EVs left flooded in Florida following Hurricane Ian led to numerous powertrain battery fires that have fire officials there on edge.
While assessing storm damage Thursday in Southwest Florida, an area hit especially hard by the Category 4 storm, Florida Chief Financial Officer and State Fire Marshal Jimmy Patronis learned firsthand of a burning Tesla in the area that had been flooded by storm surge over week prior on Sept. 28.
Patronis tweeted a video (see below) of the car surrounded by Collier County firefighters as they attempt to extinguish the blaze. A woman is overheard in the 31-second clip stating that two fire engines with a total of 1,500 gallons of water had failed to put out the fire and that they had since connected a fire hose to a nearby hydrant to continue dousing the smoldering car with water.
Other EVs have caught fire following the deadly hurricane. North Collier Assistant Fire Chief James Hammond told Fox Business Friday morning that crews there had so far responded to 10 EV fires that resulted after the cars’ battery packs were submerged in floodwaters. The fires continue to tax department resources, Hammond said, given the intensity of a battery pack fire.
“A typical car fire in the past would be one tank of water from our engine and would be less than an hour job. Pretty routine,” Hammond said. “And these we’re finding take hours to cool the batteries to keep them out of a runaway situation. It just ties up resources a lot longer, and in some cases where we don’t have a water source, we have to secure the area and let them burn.”
Additional fires could be coming. Patronis Tweeted that there’s “a ton of EV’s disabled from Ian.
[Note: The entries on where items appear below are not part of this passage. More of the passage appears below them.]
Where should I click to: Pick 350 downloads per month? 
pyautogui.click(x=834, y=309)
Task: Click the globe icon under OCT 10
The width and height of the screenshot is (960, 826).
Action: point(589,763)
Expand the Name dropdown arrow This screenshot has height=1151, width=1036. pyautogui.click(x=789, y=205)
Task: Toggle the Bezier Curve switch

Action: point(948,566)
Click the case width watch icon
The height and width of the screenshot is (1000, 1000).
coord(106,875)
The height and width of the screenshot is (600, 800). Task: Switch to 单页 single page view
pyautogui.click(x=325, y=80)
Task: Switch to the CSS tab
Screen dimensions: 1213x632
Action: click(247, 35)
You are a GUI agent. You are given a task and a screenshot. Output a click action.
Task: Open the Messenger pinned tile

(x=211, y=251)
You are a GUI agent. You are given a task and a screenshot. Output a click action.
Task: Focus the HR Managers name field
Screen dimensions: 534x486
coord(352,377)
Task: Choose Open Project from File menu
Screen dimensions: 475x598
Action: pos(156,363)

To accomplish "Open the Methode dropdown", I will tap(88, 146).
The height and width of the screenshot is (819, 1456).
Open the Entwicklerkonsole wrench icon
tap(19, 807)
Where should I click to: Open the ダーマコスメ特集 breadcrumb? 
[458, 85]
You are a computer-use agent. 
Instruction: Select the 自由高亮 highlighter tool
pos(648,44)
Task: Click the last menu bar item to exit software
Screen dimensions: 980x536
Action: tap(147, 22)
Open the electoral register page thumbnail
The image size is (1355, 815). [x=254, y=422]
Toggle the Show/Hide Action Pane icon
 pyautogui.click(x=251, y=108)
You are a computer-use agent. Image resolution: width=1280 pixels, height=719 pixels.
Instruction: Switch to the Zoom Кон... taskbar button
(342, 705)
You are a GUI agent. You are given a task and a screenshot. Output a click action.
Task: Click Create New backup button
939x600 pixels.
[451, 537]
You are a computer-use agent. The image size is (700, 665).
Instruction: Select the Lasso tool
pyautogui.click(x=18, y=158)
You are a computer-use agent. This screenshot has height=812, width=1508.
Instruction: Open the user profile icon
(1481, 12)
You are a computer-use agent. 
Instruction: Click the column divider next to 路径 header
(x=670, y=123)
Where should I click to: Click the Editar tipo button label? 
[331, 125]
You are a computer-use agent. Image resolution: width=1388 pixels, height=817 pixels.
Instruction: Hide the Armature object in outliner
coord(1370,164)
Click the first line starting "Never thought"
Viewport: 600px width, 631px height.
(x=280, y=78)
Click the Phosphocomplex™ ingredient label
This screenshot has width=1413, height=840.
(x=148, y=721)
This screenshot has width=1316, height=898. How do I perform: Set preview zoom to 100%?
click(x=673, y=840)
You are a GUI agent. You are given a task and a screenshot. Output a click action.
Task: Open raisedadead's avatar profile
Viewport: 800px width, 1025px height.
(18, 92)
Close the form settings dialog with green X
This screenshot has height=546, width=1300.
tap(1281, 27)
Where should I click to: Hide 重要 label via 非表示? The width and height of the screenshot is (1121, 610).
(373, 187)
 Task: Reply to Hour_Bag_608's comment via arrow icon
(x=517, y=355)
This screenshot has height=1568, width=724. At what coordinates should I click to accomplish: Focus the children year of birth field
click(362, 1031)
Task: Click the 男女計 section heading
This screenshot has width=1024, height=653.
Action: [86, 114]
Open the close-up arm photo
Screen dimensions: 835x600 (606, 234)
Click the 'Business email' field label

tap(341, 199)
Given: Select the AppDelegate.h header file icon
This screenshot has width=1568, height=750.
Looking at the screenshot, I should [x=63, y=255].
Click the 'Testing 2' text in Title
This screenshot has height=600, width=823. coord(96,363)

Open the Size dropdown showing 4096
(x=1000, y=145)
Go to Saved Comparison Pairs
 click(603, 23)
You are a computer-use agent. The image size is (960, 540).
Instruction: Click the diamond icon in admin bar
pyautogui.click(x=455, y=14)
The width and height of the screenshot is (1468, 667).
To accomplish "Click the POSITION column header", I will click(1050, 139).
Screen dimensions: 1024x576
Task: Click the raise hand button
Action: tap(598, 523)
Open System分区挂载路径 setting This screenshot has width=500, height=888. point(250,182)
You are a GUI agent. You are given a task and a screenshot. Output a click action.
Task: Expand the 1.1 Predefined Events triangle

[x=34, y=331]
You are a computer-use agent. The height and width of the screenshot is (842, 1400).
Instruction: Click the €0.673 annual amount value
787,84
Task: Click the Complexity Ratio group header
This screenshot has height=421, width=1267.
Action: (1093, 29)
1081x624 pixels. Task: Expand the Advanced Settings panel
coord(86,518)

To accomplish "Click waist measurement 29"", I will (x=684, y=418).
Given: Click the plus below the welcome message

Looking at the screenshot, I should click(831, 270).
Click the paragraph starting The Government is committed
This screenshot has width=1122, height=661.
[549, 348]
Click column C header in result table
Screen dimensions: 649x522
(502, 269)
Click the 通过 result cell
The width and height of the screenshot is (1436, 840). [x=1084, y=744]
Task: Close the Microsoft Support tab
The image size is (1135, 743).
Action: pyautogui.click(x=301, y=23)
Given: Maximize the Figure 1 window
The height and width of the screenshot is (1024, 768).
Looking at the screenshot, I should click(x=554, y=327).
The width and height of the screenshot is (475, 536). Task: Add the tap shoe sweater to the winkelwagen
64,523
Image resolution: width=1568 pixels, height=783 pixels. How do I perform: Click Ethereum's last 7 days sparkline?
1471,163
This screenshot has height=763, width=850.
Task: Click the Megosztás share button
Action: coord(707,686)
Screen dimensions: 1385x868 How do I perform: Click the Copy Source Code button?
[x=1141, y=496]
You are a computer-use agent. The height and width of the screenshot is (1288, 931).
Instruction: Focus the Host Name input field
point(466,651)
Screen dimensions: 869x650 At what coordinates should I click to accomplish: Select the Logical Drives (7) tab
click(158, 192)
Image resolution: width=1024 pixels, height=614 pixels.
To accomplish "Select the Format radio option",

As those batteries corrode, fires start.” Flooded EVs were exposed to saltwater, which according to the National Fire Protection Association can hasten corrosion in both low- and high-voltage components.
“There are many EVs in Southwest Florida, and unlike a normal gas engine, saltwater corrodes those lithium batteries causing fires,” Patronis said in an official statement Thursday. “While EVs are nothing new, there hasn’t been a lot of experience throughout the nation related to EVs catching fire as a result of salty, storm surge water. The State Fire Marshal’s Office is currently coordinating with area fire teams to see whether additional assistance is needed from the State to respond to these potential fires.”
Overall, fire risks are lower with EVs than conventional gas and diesel vehicles according to North American Council for Freight Efficiency director of emerging technologies Rick Mihelic.
“Nobody wants recalls and nobody wants fires. Everybody is very focused on safety,” said Mihelic who’s also a CCJ columnist. “Anything that actually makes it to production is probably not going to be a risk. I’ve written several times that, in general, it’s less likely that an EV will catch fire than a gasoline or diesel truck.”
Florida has the second highest number of EVs in the nation. The Department of Energy reported in December that California is top with 563,070 registered light-duty EVs with Florida coming in at a distant second with 95,640. Texas is third with 80,900 EVs. The DOE does not report tallies on medium- and heavy-duty EVs.